Stored records

○ ○ ○ ○ ○

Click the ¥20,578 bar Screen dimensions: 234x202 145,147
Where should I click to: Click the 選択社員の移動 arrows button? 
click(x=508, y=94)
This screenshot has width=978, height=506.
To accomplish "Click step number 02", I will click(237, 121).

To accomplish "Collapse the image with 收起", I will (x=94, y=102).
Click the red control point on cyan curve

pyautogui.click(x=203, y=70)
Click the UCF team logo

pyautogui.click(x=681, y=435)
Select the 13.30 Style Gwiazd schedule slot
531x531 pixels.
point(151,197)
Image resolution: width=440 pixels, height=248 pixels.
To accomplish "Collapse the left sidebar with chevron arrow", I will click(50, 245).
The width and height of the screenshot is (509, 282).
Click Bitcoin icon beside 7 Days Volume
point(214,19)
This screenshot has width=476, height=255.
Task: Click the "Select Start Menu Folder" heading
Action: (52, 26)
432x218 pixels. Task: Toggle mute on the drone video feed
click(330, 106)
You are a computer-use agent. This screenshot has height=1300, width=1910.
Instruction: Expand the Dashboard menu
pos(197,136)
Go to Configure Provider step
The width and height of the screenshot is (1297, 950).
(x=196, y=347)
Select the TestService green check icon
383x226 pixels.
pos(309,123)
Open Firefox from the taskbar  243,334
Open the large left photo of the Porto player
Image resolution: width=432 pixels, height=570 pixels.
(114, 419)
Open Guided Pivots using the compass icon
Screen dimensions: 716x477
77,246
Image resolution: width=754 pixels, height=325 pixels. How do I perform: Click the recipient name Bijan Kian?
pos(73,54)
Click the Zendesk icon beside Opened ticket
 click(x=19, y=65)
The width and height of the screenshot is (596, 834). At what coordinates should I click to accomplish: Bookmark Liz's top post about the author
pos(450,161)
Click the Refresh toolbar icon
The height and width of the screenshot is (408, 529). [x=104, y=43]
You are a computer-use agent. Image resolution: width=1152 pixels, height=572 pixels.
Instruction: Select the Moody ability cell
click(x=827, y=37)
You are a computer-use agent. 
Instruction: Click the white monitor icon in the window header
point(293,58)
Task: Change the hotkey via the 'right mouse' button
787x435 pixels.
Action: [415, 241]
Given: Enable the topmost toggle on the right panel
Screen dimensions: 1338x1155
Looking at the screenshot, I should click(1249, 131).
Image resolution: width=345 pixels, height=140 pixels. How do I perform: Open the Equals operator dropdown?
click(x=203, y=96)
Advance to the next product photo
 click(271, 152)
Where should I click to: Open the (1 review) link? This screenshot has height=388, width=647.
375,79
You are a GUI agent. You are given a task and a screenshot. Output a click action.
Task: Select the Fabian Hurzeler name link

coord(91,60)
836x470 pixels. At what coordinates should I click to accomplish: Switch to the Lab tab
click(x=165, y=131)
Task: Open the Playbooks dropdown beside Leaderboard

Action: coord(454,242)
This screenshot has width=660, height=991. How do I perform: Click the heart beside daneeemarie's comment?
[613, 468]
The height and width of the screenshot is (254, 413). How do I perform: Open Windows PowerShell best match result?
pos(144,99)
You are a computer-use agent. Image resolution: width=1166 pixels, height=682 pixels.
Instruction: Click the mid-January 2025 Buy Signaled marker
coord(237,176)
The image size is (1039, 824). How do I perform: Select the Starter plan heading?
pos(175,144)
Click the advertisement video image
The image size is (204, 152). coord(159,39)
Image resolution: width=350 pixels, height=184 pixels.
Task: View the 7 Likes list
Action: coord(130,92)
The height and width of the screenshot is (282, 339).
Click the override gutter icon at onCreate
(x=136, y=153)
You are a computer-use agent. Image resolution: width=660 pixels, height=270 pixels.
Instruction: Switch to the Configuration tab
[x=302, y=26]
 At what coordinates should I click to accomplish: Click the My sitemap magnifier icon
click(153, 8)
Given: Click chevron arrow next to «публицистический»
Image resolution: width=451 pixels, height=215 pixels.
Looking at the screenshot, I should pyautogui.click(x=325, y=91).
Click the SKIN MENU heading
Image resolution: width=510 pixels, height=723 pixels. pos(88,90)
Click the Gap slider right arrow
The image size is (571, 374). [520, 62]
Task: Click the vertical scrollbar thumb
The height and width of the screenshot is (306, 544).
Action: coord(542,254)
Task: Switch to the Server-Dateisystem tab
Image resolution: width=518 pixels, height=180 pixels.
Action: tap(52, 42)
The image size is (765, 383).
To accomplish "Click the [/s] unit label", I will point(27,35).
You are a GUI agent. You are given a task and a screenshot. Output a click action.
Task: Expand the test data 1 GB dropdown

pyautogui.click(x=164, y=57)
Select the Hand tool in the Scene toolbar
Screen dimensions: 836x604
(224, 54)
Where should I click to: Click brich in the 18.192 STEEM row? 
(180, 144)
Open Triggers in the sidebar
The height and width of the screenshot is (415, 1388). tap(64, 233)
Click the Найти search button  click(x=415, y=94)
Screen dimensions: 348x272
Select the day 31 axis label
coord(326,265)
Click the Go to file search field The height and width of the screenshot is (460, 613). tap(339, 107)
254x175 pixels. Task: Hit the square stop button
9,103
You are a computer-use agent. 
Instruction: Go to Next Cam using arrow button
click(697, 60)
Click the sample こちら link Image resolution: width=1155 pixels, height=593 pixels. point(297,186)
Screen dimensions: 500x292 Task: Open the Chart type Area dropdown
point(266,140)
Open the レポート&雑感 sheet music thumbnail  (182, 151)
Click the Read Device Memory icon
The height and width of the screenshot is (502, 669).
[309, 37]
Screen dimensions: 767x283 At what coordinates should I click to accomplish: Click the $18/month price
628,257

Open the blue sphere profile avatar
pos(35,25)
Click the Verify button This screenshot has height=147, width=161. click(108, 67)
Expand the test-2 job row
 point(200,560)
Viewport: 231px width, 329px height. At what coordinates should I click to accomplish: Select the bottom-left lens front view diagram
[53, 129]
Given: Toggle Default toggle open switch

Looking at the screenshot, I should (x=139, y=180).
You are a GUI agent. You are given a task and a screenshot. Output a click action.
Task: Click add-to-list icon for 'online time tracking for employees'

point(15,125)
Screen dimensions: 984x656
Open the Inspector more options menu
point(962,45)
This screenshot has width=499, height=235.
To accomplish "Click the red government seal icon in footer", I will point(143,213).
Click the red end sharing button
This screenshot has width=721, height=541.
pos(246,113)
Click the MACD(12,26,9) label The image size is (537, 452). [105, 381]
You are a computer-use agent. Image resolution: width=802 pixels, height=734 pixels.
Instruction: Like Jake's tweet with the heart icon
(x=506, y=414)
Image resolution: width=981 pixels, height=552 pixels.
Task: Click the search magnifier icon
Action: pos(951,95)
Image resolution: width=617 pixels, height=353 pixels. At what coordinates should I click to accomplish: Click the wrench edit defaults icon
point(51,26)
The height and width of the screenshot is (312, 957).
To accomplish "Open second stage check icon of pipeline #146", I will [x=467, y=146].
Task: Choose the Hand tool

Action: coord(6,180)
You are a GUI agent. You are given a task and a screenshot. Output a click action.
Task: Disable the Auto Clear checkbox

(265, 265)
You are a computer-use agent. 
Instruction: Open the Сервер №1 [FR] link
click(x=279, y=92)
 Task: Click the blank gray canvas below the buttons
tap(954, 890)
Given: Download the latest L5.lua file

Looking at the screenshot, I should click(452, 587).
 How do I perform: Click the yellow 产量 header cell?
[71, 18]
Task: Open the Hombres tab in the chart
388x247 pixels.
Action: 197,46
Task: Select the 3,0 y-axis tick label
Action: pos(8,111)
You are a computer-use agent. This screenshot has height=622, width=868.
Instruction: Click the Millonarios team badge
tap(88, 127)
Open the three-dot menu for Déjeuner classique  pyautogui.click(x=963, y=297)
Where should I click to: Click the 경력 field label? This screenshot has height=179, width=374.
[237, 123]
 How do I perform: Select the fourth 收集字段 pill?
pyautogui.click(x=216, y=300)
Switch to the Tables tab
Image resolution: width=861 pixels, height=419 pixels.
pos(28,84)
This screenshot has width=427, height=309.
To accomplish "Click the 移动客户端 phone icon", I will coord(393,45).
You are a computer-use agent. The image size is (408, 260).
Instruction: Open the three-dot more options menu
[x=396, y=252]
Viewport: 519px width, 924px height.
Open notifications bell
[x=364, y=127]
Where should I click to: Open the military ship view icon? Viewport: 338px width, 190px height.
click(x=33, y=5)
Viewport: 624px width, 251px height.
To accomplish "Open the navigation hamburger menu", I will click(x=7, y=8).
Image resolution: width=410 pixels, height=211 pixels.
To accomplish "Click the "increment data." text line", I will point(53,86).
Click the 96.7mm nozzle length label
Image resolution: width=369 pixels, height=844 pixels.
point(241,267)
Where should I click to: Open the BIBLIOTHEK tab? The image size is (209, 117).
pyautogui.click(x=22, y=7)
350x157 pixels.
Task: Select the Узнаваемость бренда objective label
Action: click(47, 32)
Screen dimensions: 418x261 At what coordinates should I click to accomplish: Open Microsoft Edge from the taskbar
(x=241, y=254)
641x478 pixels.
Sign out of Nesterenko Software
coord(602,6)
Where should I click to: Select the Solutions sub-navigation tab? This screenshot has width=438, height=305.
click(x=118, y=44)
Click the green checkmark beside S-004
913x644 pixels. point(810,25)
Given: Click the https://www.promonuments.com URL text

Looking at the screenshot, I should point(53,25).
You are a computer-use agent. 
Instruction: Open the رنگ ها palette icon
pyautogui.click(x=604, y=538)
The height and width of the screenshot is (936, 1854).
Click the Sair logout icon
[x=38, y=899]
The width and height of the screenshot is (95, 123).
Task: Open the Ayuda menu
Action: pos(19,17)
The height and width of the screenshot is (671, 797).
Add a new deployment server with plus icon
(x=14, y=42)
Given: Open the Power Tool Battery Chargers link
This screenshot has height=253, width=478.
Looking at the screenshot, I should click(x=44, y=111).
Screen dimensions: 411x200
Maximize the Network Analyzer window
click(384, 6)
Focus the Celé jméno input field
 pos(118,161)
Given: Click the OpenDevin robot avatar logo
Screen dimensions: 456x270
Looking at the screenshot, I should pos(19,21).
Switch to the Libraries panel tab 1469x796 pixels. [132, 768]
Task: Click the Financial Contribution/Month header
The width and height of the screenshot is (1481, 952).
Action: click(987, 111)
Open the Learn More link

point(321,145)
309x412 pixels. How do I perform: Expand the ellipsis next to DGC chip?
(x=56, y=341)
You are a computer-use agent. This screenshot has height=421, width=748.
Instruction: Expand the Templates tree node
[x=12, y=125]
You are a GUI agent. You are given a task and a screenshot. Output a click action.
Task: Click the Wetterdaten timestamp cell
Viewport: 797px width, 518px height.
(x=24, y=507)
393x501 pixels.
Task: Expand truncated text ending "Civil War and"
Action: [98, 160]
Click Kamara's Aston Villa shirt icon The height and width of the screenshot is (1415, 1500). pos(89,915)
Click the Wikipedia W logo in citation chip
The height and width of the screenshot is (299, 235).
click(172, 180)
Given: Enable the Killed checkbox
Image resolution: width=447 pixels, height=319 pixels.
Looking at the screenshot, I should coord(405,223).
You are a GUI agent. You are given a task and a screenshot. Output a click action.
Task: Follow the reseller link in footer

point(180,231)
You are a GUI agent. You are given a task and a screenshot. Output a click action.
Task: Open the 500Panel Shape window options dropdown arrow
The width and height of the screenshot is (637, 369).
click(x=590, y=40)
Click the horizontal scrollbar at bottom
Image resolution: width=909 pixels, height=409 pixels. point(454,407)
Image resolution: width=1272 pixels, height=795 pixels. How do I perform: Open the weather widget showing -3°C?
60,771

○ ○ ○ ○ ○

● PROMPT
Search the data for the word "Collapse" and report how many lines include it, with the number alone.

● PROBLEM SOLUTION
2